Intron: the portion of DNA which expresses nothing useful.
ZFS's end-to-end checksums detect many of these types of corruption; as long as ZFS itself, the CPU, and RAM are working correctly, no other errors can corrupt ZFS data.
I am looking forward to the day when all RAM has ECC and all filesystems have checksums.
Give this blog entry a read:
:)
http://blogs.sun.com/elowe/entry/zfs_saves_the_day_ta
And you'll understand
Note: The newer Intel P965 chipset does not support ECC memory while their older 965x does. Crying shame too given the P965 has been designed for Core 2 Due and Quad Core CPUs.

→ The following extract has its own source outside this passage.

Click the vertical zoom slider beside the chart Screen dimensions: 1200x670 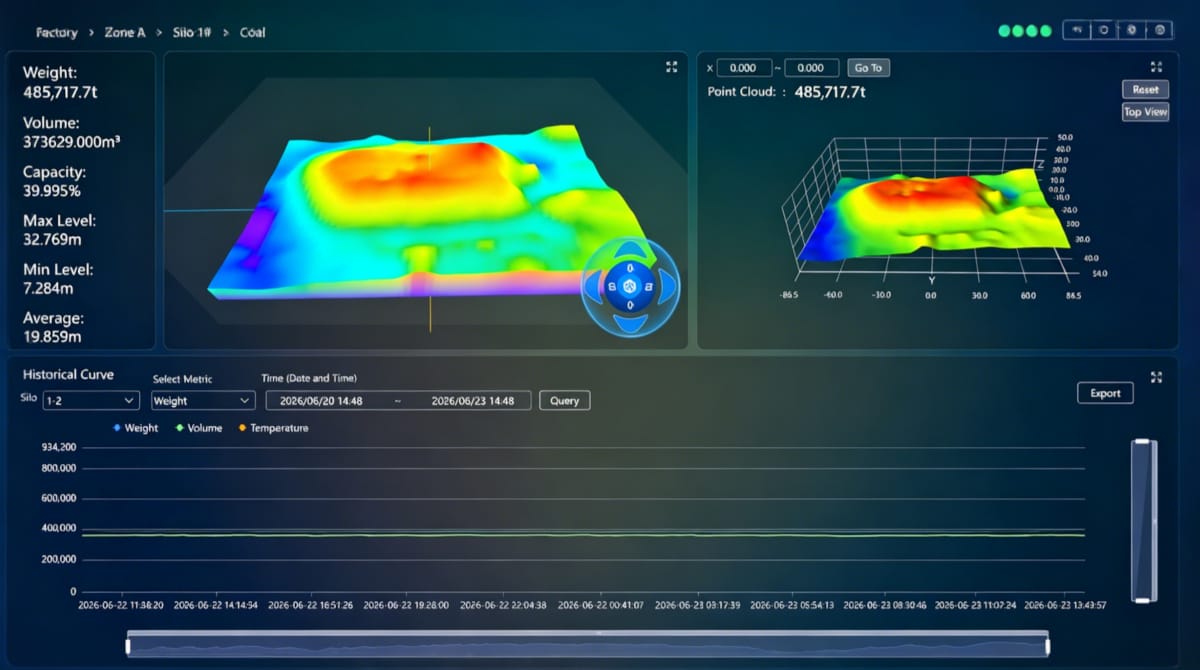[1142, 520]
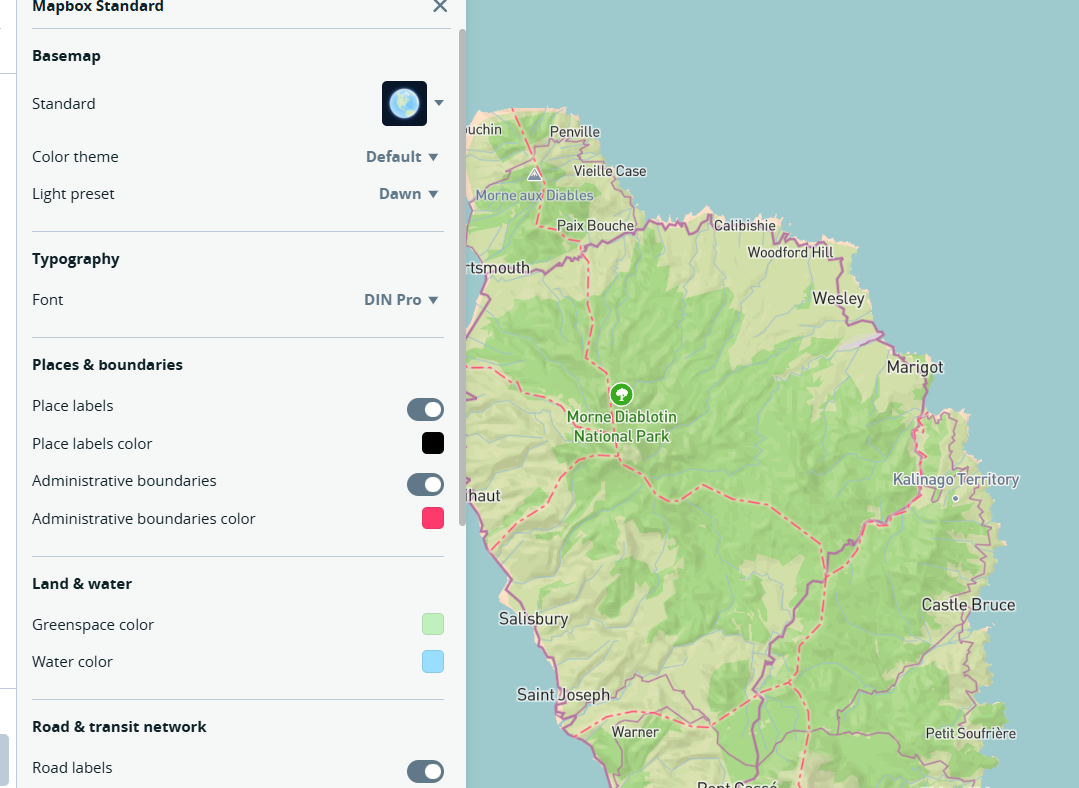Open the black Place labels color swatch
The height and width of the screenshot is (788, 1079).
433,444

You meant 975x, not 965x. The successor of 975x is X38 (Bearlake-X) chipset supporting ECC DRAM. It should debut this month.
Sad given that ECC logic is so simple it's basically FREE.
What's worse? It IS free!
Motherboard chips (e.g. south bridge, north bridge) are generally limited in size NOT by the transistors inside but by the number of IO connections. There's silicon to burn, so to speak, and therefore plenty of room to add features like this.
How do I know this? Oh wait, my company made them.... We never had to worry about state-of-the-art process technology because it wasn't worth it. We could afford to be several generations behind for exactly this reason.